J. Paul Johnson, a film studies professor, helped lead the film series titled, “Resilience & Resistance: The Films of Spike Lee.”

Johnson reported that his students of “Film 440 – Directors/Stars: Spike Lee” are doing the majority of the presenting, preparing and scheduling of the films while the office of inclusion and diversity has been helping to host, promote and financially support the event.

Noah Mruz, a junior film studies major and Film 440 student, presented the first film of the series.

Mruz explained the importance of presenting this film.

“BlacKkKlansman showcases the struggle of a young African-American in Colorado as he fights to be treated equally in his police precinct as their first black African-American office,” Mruz said. “The film showcases different views of African-Americans and the police, not only by Klansmen, but also students in the area. The film also draws many parallels to the Charlottesville ‘Unite the Right’ rally, as well as the subsequent protests and violence that followed.”

Mruz said the room was nearly packed during his presentation. He said he was excited to see how many students came to the event and participated in discussing it as small groups after the film

“Since it is a longer movie, we decided to do some discussion on the film beforehand and then let the students discuss amongst themselves once the film ended,” Mruz said. “I was so excited and surprised to see how many students came and wanted to talk about the film.”

Johnson said most Spike Lee films are not widely seen or known about and the Winona State film department wanted to do something about it for the Winona community.

“Film is a public medium it is meant to be widely seen, widely shared, widely discussed,” Johnson said. “Our film studies program is passionate about film, they relish opportunities to share what they appreciate and what they love, not only with each other but also with other students, their peers and any other students who will listen.”

By presenting these films, the Winona State film department and inclusion and diversity office is introducing students to new films they may never see otherwise.

Dataset entries:
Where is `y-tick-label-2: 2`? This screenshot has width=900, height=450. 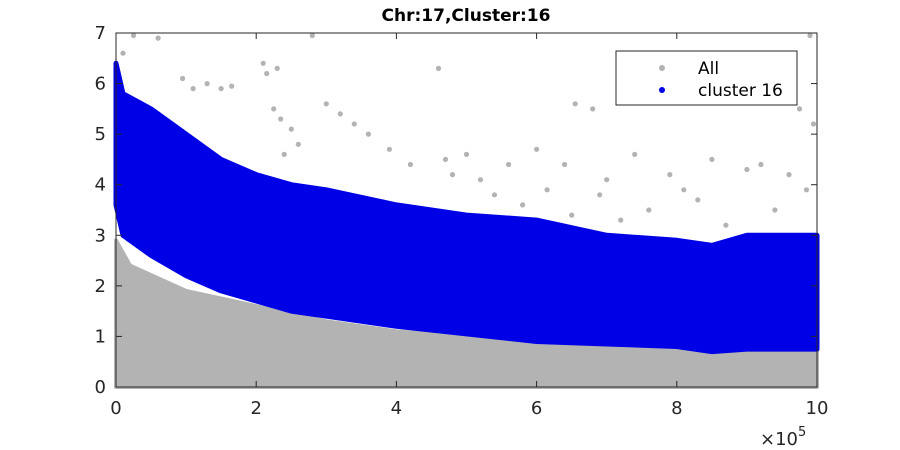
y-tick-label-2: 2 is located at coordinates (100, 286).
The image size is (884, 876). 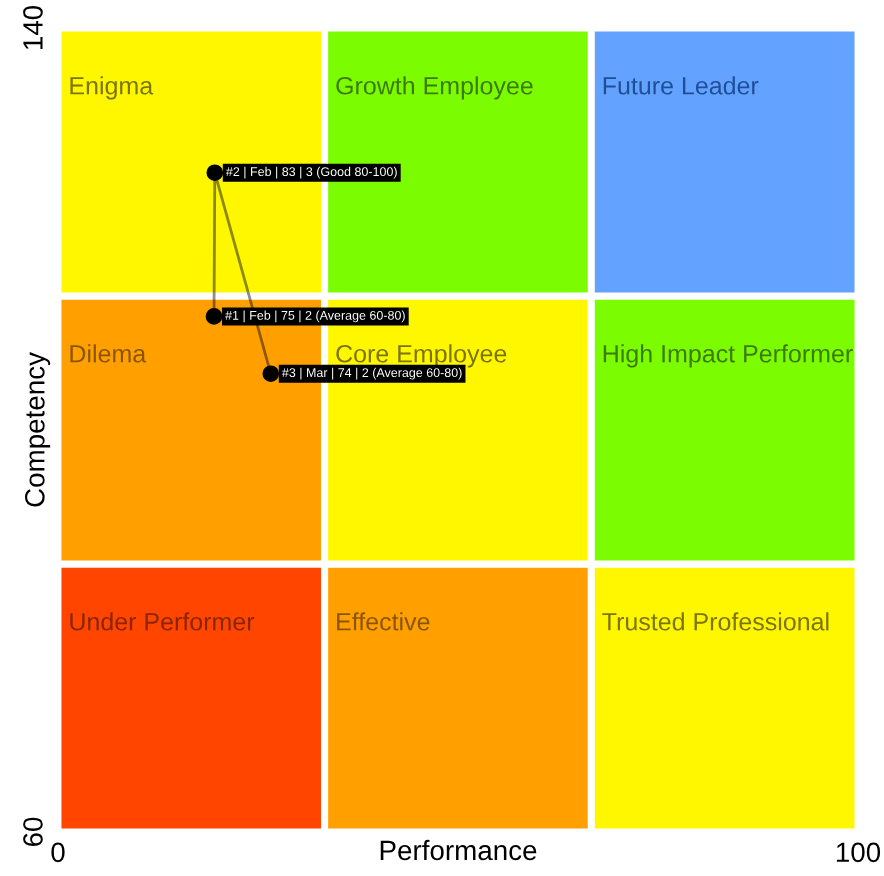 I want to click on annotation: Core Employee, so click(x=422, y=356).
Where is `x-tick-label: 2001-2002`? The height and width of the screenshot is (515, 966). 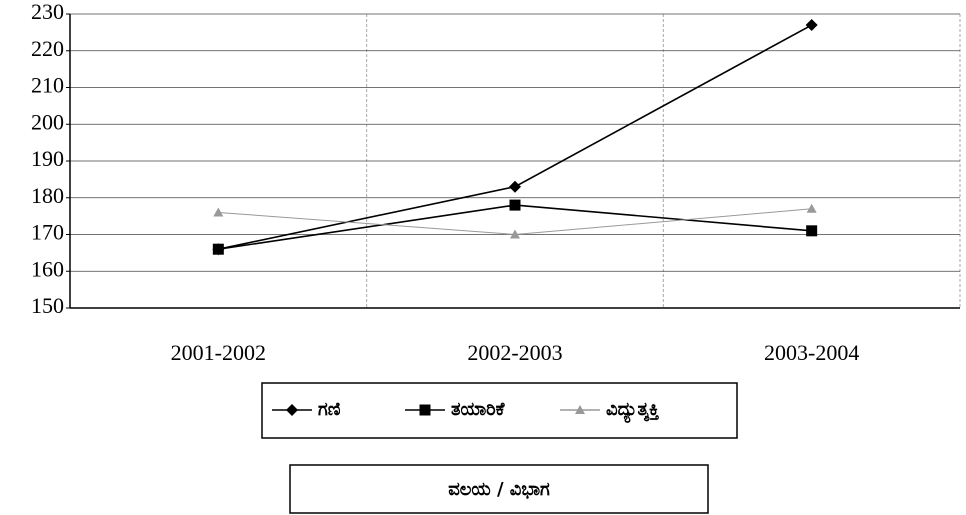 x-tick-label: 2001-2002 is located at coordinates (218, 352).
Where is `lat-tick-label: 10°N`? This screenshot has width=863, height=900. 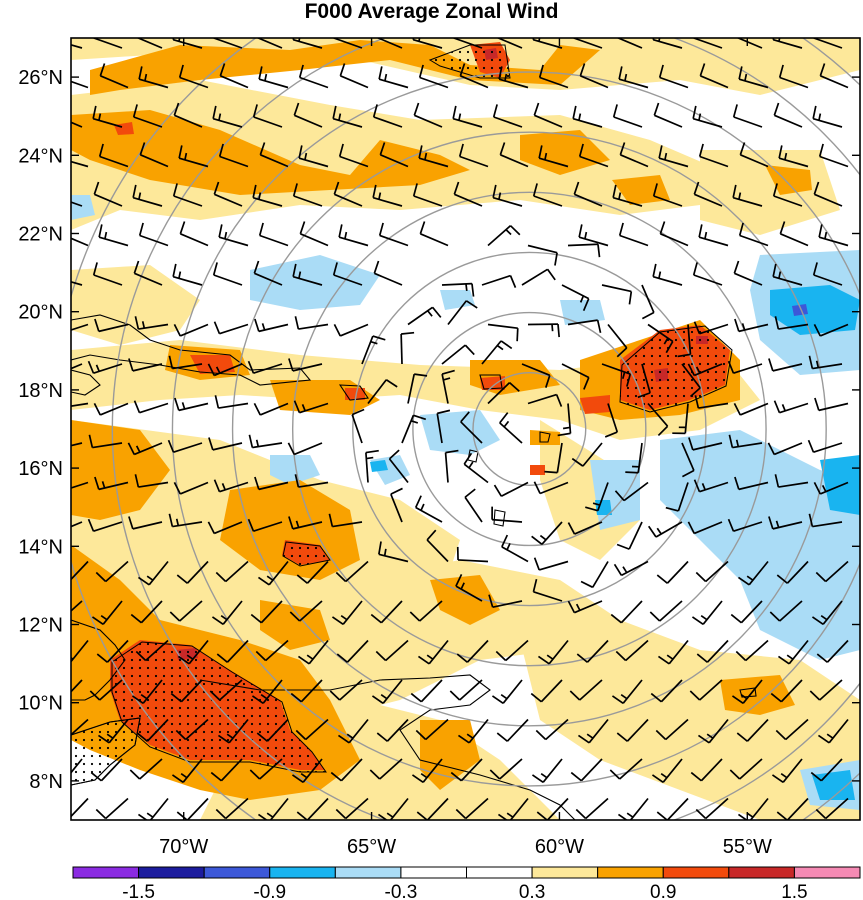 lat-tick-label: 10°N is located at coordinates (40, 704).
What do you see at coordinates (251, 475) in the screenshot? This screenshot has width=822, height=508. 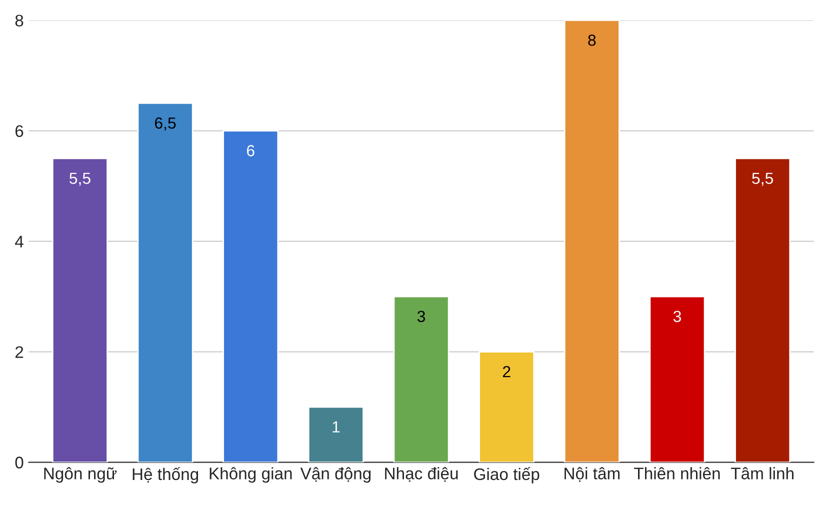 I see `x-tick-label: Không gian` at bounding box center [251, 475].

Tasks for this exercise:
1: In the article on the Spike Lee film series, rewrite the passage starting with "J. Paul Johnson, a" and going on through "presenting this film.", using "Film 340" in place of "Film 440".
2: Go on with the article about the Spike Lee film series, picking up after its final sentence.

Numbered responses:
1:
J. Paul Johnson, a film studies professor, helped lead the film series titled, “Resilience & Resistance: The Films of Spike Lee.”

Johnson reported that his students of “Film 340 – Directors/Stars: Spike Lee” are doing the majority of the presenting, preparing and scheduling of the films while the office of inclusion and diversity has been helping to host, promote and financially support the event.

Noah Mruz, a junior film studies major and Film 340 student, presented the first film of the series.

Mruz explained the importance of presenting this film.

2:
“One of the things we’re doing is helping to make a theatrical experience for viewing this film to the Winona State and Winona communities, just like we did with the resilience film series earlier this year,” Johnson said. “These are opportunities for us to bring some really great films to campus that people might not have heard of or have had the opportunity to see.”

Jonathan Locust, associate vice president of the inclusion and diversity office, explained the importance of presenting Spike Lee films during Black History Month.

“Spike Lee is one of the most well-known and respected film directors. However, the film industry lacks well-known black producers,” Locust said as opposed to what Johnson said about the director. “Students should watch these films to better understand the stories and experiences of diverse groups.”

Working directly with the films, Mruz explained why Lee was chosen to be the focus of the class and the film series.

“Themes of resilience and resistance are seen throughout of all of Spike Lee’s works,” Mruz said. “Lee is a huge proponent of resisting the racist powers at bay and remaining resilient throughout all discrimination, ultimately to fight for equality that is justly deserved by all of God’s children.”

Johnson said that while this month’s film series is a whole new production on its own, it still connects to the university theme of resilience and the film series presented earlier in the year. Johnson added that Lee’s films touch on many major points of resistance and resilience.

Johnson quoted Public Enemy saying, “Lee’s films are about fighting the powers that be.”

“It takes a great amount of resilience to do that and I think that is something everyone will see in all the movies being played,” Johnson said. “Just how resilient these character needs to be in their circumstances.”

Mruz voiced his opinion on the importance of film and how it can express so many things.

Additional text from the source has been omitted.